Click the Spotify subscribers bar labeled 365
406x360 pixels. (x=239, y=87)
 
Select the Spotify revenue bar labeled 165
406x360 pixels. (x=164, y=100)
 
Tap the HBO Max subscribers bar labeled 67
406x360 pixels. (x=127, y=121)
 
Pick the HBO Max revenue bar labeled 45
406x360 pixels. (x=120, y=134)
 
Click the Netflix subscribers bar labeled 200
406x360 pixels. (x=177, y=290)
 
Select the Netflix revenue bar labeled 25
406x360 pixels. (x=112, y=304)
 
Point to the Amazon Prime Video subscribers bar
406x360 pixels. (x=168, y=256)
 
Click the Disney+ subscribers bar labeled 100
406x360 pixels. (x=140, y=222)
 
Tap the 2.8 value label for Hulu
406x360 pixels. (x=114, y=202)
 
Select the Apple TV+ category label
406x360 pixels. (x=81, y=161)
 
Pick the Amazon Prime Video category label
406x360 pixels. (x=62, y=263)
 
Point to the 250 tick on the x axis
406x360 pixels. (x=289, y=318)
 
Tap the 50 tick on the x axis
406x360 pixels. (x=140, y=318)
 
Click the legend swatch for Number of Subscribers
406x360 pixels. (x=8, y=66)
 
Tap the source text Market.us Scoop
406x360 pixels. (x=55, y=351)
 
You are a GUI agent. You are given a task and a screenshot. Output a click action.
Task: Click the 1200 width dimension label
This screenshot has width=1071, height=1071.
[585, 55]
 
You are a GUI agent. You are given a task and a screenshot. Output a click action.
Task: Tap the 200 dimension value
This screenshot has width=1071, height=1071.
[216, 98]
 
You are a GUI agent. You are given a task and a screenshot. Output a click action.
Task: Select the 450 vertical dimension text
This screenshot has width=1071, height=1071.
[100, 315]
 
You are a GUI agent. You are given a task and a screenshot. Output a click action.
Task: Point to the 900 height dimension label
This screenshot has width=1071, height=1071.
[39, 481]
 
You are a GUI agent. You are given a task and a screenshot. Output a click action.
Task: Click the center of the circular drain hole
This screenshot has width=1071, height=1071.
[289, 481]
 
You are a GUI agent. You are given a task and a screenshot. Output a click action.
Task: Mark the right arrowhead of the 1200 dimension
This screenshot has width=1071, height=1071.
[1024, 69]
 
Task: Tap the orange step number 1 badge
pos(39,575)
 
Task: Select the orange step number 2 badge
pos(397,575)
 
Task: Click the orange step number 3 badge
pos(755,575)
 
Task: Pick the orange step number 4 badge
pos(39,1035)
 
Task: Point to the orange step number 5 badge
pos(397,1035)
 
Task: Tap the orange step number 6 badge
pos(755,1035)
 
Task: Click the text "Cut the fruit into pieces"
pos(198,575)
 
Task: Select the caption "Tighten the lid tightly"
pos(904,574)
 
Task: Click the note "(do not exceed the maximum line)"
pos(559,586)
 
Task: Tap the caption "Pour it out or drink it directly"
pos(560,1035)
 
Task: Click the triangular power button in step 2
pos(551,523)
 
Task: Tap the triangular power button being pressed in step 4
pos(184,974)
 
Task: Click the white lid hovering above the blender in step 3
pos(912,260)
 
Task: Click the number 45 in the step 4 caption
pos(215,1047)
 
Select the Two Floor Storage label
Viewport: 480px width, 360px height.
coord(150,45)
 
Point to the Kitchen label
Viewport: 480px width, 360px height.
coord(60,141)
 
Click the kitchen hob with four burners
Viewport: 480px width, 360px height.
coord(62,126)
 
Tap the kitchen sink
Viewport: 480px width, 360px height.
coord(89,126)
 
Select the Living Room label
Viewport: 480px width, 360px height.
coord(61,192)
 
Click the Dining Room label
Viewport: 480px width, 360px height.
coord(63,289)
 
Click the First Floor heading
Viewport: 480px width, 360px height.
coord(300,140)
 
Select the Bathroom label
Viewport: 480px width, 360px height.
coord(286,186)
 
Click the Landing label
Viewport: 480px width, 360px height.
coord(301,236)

════════════════

- SHORT PROBLEM: Quote all of the records above word for word.

- RESULT FOR THIS TASK:
Click the Spotify subscribers bar labeled 365
406x360 pixels. (x=239, y=87)
 
Select the Spotify revenue bar labeled 165
406x360 pixels. (x=164, y=100)
 
Tap the HBO Max subscribers bar labeled 67
406x360 pixels. (x=127, y=121)
 
Pick the HBO Max revenue bar labeled 45
406x360 pixels. (x=120, y=134)
 
Click the Netflix subscribers bar labeled 200
406x360 pixels. (x=177, y=290)
 
Select the Netflix revenue bar labeled 25
406x360 pixels. (x=112, y=304)
 
Point to the Amazon Prime Video subscribers bar
406x360 pixels. (x=168, y=256)
 
Click the Disney+ subscribers bar labeled 100
406x360 pixels. (x=140, y=222)
 
Tap the 2.8 value label for Hulu
406x360 pixels. (x=114, y=202)
 
Select the Apple TV+ category label
406x360 pixels. (x=81, y=161)
 
Pick the Amazon Prime Video category label
406x360 pixels. (x=62, y=263)
 
Point to the 250 tick on the x axis
406x360 pixels. (x=289, y=318)
 
Tap the 50 tick on the x axis
406x360 pixels. (x=140, y=318)
 
Click the legend swatch for Number of Subscribers
406x360 pixels. (x=8, y=66)
 
Tap the source text Market.us Scoop
406x360 pixels. (x=55, y=351)
 
You are a GUI agent. You are given a task and a screenshot. Output a click action.
Task: Click the 1200 width dimension label
This screenshot has width=1071, height=1071.
[585, 55]
 
You are a GUI agent. You are given a task and a screenshot. Output a click action.
Task: Tap the 200 dimension value
This screenshot has width=1071, height=1071.
[216, 98]
 
You are a GUI agent. You are given a task and a screenshot. Output a click action.
Task: Select the 450 vertical dimension text
This screenshot has width=1071, height=1071.
[100, 315]
 
You are a GUI agent. You are given a task and a screenshot. Output a click action.
Task: Point to the 900 height dimension label
This screenshot has width=1071, height=1071.
[39, 481]
 
You are a GUI agent. You are given a task and a screenshot. Output a click action.
Task: Click the center of the circular drain hole
This screenshot has width=1071, height=1071.
[289, 481]
 
You are a GUI agent. You are given a task and a screenshot. Output a click action.
Task: Mark the right arrowhead of the 1200 dimension
This screenshot has width=1071, height=1071.
[1024, 69]
 
Task: Tap the orange step number 1 badge
pos(39,575)
 
Task: Select the orange step number 2 badge
pos(397,575)
 
Task: Click the orange step number 3 badge
pos(755,575)
 
Task: Pick the orange step number 4 badge
pos(39,1035)
 
Task: Point to the orange step number 5 badge
pos(397,1035)
 
Task: Tap the orange step number 6 badge
pos(755,1035)
 
Task: Click the text "Cut the fruit into pieces"
pos(198,575)
 
Task: Select the caption "Tighten the lid tightly"
pos(904,574)
 
Task: Click the note "(do not exceed the maximum line)"
pos(559,586)
 
Task: Tap the caption "Pour it out or drink it directly"
pos(560,1035)
 
Task: Click the triangular power button in step 2
pos(551,523)
 
Task: Tap the triangular power button being pressed in step 4
pos(184,974)
 
Task: Click the white lid hovering above the blender in step 3
pos(912,260)
 
Task: Click the number 45 in the step 4 caption
pos(215,1047)
 
Select the Two Floor Storage label
Viewport: 480px width, 360px height.
coord(150,45)
 
Point to the Kitchen label
Viewport: 480px width, 360px height.
coord(60,141)
 
Click the kitchen hob with four burners
Viewport: 480px width, 360px height.
coord(62,126)
 
Tap the kitchen sink
Viewport: 480px width, 360px height.
coord(89,126)
 
Select the Living Room label
Viewport: 480px width, 360px height.
coord(61,192)
 
Click the Dining Room label
Viewport: 480px width, 360px height.
coord(63,289)
 
Click the First Floor heading
Viewport: 480px width, 360px height.
coord(300,140)
 
Select the Bathroom label
Viewport: 480px width, 360px height.
coord(286,186)
 
Click the Landing label
Viewport: 480px width, 360px height.
coord(301,236)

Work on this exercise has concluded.